* What you have to do: Check each line of the entries below for the string "folder"; copy every line where it appears.

*** Opening of Exercise inputs ***

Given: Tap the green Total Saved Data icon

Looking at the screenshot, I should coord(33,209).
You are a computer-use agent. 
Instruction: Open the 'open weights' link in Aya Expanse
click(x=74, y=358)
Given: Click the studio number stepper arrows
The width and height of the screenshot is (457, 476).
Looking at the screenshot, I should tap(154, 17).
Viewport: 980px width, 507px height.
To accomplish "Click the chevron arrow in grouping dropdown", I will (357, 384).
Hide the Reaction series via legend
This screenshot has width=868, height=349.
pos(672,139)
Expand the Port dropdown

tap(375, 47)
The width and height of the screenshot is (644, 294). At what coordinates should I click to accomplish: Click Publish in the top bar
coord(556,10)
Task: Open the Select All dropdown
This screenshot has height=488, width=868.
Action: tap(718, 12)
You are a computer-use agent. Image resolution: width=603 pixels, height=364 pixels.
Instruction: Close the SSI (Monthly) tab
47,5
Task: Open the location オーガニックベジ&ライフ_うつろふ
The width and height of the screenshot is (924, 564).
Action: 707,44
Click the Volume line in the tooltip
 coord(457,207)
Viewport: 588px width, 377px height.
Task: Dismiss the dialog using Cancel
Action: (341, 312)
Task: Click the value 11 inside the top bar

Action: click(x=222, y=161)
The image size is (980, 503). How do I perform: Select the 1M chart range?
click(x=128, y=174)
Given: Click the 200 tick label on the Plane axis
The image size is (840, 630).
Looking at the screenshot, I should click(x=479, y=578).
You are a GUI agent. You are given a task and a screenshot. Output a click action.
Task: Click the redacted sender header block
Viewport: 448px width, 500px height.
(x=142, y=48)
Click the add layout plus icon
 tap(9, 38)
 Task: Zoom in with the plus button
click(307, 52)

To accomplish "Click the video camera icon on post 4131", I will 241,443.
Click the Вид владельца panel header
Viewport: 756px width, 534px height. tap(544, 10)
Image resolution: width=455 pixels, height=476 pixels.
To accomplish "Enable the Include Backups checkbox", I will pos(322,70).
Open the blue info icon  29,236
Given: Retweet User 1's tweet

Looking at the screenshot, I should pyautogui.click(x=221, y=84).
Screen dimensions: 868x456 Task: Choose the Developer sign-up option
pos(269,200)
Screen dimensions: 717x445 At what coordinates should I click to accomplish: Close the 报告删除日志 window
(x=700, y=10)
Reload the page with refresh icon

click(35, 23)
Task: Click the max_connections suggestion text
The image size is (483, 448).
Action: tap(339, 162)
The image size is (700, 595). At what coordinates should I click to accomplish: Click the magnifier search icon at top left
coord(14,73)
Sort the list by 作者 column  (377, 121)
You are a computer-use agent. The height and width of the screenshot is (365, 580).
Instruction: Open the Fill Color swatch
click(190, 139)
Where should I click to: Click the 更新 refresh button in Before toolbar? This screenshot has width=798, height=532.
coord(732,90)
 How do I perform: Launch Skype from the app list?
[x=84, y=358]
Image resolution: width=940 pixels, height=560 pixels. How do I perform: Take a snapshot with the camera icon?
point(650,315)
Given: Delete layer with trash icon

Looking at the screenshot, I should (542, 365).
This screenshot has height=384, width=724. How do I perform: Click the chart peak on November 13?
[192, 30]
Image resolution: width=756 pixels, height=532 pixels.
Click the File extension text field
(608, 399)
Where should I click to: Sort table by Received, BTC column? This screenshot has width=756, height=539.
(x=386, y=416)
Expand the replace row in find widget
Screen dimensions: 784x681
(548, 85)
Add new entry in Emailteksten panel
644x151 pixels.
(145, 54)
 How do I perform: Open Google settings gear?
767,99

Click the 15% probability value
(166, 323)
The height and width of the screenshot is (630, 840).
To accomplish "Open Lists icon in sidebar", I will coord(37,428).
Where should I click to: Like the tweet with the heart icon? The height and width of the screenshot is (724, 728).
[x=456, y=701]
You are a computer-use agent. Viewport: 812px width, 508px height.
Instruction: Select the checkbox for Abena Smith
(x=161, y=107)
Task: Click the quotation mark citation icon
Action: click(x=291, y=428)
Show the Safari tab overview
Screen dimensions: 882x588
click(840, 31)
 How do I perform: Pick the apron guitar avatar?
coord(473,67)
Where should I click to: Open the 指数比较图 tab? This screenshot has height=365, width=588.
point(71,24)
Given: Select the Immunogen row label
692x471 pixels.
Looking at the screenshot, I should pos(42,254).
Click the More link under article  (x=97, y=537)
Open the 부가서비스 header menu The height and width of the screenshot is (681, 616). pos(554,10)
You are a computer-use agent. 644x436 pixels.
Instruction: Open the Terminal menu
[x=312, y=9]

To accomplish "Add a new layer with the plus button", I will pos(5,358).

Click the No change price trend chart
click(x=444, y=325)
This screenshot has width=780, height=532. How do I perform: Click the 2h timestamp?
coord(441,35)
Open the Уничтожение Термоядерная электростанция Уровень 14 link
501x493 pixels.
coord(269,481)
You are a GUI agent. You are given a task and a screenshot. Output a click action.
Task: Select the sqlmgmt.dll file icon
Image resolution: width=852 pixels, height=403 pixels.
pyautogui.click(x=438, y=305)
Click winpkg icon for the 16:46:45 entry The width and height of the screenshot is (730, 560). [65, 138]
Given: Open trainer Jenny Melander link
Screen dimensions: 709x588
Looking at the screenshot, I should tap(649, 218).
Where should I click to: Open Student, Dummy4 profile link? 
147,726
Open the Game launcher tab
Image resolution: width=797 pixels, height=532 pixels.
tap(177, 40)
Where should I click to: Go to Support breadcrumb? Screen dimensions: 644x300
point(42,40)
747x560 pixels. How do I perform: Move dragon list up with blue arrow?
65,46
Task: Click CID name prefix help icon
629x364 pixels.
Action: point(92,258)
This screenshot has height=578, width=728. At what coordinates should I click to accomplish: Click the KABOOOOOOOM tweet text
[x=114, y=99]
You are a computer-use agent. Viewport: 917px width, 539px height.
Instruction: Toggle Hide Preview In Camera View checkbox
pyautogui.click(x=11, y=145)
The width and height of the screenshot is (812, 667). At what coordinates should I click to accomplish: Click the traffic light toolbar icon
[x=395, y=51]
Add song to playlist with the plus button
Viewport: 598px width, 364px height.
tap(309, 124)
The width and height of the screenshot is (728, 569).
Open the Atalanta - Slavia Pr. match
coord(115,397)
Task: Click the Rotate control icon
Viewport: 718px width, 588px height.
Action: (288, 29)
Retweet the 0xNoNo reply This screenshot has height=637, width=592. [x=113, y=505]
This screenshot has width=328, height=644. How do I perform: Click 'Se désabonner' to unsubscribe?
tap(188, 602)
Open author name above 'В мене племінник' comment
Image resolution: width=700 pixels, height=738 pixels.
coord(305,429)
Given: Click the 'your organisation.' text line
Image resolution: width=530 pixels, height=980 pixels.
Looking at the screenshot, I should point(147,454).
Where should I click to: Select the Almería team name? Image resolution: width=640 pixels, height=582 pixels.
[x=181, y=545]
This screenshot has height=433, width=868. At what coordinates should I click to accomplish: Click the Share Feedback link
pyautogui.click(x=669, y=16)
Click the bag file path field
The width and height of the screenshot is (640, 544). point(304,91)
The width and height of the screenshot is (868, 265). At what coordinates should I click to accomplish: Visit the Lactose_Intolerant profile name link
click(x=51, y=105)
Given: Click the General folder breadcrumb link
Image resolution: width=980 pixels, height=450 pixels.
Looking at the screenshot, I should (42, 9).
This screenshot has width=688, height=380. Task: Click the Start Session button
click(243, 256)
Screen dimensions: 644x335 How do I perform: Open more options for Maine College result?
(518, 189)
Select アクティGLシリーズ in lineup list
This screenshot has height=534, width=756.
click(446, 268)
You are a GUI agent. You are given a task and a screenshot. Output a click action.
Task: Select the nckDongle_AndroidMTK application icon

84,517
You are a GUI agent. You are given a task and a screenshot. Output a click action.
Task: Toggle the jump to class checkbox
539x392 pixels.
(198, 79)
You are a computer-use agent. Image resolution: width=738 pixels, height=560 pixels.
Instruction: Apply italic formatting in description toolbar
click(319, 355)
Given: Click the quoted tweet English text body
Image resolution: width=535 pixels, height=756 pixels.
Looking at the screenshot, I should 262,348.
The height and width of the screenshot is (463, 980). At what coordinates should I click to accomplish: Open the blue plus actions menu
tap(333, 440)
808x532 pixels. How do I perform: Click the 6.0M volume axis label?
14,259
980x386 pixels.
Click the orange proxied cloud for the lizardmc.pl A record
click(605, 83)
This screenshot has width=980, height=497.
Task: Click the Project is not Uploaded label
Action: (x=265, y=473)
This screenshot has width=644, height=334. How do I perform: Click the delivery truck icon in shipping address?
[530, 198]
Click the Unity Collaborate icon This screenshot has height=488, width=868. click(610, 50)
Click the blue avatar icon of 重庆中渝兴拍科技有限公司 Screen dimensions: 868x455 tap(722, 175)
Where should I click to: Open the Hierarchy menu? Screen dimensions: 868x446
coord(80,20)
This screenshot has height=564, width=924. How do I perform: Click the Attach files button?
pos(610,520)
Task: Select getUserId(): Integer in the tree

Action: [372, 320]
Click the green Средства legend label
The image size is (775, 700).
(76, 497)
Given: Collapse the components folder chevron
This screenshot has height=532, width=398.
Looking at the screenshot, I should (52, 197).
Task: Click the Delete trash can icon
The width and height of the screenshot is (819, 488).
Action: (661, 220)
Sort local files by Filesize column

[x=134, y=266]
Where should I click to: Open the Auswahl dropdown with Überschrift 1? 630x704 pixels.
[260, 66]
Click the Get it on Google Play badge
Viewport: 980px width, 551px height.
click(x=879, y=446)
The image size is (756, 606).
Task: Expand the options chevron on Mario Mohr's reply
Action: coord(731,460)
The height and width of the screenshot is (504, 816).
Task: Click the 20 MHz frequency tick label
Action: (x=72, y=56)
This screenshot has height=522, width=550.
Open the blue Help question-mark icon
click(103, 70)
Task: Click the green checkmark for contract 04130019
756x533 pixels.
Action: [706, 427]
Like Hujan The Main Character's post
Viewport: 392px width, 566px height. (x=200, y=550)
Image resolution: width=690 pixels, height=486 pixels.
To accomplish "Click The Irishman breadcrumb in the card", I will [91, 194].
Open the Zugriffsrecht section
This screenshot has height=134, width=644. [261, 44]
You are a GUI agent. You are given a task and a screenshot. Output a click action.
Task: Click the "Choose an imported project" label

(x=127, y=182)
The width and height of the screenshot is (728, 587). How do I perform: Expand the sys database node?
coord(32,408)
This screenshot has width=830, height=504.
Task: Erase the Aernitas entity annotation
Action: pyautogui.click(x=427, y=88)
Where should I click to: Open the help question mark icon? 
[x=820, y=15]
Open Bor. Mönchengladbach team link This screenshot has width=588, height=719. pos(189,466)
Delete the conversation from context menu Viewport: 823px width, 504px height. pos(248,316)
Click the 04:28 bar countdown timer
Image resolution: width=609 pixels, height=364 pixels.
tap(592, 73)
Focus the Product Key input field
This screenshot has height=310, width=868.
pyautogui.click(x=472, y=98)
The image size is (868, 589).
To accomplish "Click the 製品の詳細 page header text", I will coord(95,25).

*** Close of Exercise inputs ***

* Answer:
Given: Click the General folder breadcrumb link
Given: Collapse the components folder chevron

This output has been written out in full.